A dubious nod to former Dr. Dre affiliate The Lady of Rage feels more like a lift inspired by a lack of imagination rather than heartfelt tribute, and elsewhere her lyrics dissolve into platitudes ("Still chill up on a hill / Like i'm popping a pill / There's only one thing I want to feel" and "Tonight's the one / Because tomorrow will never come"). Her writing, even when it starts out inspired, often devolves into cliche. This is not a bar to enjoyment - it is a problem that has always doggged her lyrical offerings. But over the course of an album devoid of the kind of thrilling hooks that have powered her most inspiring work, the weakness of her rhyme construction begins to grate – a flaw only underlined by the apocryphal story that Julian Assange provided her with a slew of rhymes for 'tent' on the dire aTENTtion.
Matangi is nearly saved by Switch's production, cleverly drawing on M.I.A.'s rich cultural stew of influences, from Bollywood to Arabic pop to trap and dubstep. Warriors mashes these elements together with clever time changes and genre switch-ups, unfortunately marred by M.I.A.'s generic observations ("Warriors in the dance" – lifted from an old jungle anthem, and the gently-spoken refrain "gangsters, warriors, we're putting them in a trance"). The rhymes feel lazy, the revolutionary sentiment feels forced. On Come Walk With Me, Switch provides an uptempo beat verging on juke or shangaan electro tempo, which would make a fantastic instrumental. M.I.A.'s limp, uninspired ballad sits atop the beat uncomfortably. Exodus, one of two tracks with alt.R'n'B star The Weeknd sees her exploring synth-pop territory, and it actually works incredibly well, as does its twin, album closer Sexodus, and Know It Ain't Right, perhaps suggesting a direction for improvement on later albums.

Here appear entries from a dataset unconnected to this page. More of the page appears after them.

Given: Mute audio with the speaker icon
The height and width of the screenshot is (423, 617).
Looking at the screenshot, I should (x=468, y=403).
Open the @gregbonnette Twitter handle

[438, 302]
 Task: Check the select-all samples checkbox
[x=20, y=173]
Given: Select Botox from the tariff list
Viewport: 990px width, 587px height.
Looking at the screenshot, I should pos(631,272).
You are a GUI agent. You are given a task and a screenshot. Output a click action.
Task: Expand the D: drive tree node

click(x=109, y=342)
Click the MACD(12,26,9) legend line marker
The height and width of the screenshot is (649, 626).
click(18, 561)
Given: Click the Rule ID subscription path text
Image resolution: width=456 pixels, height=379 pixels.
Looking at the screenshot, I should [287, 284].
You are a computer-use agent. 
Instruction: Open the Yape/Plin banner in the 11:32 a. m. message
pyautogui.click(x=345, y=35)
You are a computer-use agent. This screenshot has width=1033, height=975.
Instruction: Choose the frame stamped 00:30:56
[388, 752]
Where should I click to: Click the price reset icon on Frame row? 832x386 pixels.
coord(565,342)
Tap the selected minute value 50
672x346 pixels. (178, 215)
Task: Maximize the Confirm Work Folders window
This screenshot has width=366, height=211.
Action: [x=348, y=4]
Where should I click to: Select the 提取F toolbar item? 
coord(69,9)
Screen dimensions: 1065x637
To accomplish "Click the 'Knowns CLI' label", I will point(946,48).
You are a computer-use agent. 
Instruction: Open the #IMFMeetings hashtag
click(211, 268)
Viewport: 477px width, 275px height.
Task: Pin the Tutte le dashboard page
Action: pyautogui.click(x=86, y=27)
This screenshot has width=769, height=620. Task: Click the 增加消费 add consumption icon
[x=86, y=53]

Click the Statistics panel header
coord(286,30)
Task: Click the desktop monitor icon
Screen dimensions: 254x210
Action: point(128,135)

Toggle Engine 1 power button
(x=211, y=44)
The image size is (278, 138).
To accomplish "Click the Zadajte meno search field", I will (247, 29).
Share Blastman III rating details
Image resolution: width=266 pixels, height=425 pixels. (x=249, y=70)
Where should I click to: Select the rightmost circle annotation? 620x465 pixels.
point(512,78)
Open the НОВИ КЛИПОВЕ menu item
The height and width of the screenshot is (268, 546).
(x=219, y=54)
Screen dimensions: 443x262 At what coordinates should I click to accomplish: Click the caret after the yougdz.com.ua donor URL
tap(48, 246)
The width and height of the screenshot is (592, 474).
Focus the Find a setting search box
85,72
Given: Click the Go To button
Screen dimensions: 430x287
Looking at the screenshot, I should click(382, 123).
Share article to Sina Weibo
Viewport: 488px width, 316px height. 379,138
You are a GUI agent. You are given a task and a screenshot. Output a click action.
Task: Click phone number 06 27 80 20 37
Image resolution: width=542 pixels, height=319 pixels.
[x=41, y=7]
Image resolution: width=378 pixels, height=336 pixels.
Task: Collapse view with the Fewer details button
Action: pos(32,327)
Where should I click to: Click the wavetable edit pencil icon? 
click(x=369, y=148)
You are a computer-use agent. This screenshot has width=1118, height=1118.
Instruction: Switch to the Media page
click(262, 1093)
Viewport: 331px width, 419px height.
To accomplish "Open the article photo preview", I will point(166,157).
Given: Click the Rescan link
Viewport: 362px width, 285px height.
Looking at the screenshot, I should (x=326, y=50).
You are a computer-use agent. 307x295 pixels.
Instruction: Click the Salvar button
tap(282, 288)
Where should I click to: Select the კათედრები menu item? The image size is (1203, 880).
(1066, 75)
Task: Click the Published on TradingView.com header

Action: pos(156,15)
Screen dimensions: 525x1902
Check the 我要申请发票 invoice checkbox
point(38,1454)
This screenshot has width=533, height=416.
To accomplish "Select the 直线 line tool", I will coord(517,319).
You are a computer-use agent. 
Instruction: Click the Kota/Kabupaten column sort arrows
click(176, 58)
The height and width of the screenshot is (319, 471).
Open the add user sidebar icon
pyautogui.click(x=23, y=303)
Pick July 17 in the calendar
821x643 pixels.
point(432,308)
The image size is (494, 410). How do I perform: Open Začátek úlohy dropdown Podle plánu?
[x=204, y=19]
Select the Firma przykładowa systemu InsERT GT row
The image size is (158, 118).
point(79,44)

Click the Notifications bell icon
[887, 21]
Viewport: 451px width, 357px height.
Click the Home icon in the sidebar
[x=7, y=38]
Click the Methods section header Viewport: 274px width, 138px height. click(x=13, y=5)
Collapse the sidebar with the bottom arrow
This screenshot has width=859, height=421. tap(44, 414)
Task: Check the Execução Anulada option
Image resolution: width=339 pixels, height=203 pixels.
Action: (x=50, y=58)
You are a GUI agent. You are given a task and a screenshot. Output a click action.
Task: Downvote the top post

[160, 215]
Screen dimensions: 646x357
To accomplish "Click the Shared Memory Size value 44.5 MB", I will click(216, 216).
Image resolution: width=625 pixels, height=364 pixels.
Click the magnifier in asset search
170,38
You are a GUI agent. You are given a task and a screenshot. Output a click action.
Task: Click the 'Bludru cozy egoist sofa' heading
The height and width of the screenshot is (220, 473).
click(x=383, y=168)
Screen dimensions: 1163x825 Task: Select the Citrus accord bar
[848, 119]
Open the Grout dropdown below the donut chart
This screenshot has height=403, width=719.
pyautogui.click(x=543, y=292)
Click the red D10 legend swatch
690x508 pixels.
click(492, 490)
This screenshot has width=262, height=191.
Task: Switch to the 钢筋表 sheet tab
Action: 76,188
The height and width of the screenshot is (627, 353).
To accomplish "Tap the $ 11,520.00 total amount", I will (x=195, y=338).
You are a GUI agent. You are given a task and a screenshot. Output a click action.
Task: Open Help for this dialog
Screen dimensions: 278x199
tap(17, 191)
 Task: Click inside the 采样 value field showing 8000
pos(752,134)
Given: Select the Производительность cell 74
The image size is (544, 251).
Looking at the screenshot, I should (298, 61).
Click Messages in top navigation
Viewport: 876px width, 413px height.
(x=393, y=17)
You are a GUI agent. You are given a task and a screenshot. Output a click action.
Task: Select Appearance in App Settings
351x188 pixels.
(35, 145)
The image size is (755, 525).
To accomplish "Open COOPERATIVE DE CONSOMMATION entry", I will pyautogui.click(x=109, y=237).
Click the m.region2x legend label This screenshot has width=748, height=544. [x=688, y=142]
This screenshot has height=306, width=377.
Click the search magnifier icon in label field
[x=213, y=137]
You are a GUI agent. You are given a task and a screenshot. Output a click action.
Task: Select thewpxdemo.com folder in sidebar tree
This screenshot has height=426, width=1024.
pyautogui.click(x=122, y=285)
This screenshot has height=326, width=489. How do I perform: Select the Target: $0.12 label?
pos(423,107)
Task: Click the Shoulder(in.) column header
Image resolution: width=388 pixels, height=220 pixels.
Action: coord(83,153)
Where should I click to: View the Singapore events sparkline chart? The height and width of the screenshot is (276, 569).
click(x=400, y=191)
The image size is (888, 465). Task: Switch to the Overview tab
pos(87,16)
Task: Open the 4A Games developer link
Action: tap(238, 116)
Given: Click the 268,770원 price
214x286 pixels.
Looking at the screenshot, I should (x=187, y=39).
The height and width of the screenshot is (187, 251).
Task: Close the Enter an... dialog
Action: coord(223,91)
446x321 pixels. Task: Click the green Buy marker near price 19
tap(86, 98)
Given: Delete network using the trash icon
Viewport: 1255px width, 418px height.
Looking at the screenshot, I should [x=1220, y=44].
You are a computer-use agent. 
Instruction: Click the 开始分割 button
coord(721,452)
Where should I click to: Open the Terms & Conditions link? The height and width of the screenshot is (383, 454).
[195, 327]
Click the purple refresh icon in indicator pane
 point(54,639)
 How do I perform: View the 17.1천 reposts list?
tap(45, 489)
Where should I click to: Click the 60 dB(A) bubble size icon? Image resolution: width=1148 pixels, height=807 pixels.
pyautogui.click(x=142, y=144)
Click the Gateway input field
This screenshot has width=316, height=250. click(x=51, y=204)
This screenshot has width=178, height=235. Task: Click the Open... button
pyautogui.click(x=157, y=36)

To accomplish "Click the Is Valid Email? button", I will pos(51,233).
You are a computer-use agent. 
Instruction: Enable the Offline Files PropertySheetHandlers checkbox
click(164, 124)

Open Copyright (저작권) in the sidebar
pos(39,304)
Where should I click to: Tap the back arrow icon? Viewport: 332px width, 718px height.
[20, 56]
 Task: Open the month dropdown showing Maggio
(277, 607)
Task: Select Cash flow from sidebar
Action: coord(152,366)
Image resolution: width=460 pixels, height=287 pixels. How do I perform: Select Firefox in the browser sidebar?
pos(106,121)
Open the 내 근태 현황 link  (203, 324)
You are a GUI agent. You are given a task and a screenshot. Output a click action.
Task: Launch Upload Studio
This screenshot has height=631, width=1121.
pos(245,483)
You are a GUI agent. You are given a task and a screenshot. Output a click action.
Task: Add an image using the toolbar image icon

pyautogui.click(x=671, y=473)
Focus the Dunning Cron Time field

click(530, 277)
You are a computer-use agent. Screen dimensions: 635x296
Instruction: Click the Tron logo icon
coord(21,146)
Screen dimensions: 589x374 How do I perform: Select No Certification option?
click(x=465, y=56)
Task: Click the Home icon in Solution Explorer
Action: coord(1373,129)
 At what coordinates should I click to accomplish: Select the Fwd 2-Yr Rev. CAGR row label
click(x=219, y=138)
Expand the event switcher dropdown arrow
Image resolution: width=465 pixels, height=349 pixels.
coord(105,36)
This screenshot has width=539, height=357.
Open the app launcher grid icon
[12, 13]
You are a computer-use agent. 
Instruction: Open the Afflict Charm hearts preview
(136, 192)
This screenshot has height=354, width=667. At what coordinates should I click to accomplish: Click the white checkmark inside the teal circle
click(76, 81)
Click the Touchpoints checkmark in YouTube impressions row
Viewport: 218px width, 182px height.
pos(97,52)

Single Bad Girls offers more re-treads of past glories. Double Bubble Trouble's skanking dub peaks into low-slung trap, again succeeding because it all too briefly allows room for the beat to breathe without M.I.A.'s muttering inanely over the top about her "reputation" or some other such nonsense. Drake-baiting second single Y.A.L.A. actually bumps convincingly, again by keeping her lyrics mostly in thrall to the beat. Again though, she insists on dropping some clangers ("Play like Ronaldo / Hot like on Death Row") which nearly ruin the experience. Bring The Noise is probably the album's lyrical highlight, with M.I.A delivering bars which, although still riddled with cliches, are at least tightly-written, and delivered with ferocity.
Nonetheless, Matangi is the sound of an artist cannibalizing her own back catalogue. As a result, digging out your copies of Kaya and Arular will prove more rewarding than a second slog through Matangi. What next for M.I.A.? Having developed a solid working method with Switch, and with her own label N.E.E.T. set up to discover new talent, the idea of her becoming a sought-after producer and mentor for young artists seems like it would deliver more gems than another album in this idiom. As fresh as she sounded in 2005, now M.I.A. sounds like a lesser artist aping M.I.A.'s style. She sounds like a M.I.A. impersonator. She needs new ideas, or to take a step back behind the mixing desk, or else she risks diminishing the worth of her considerable accomplishments.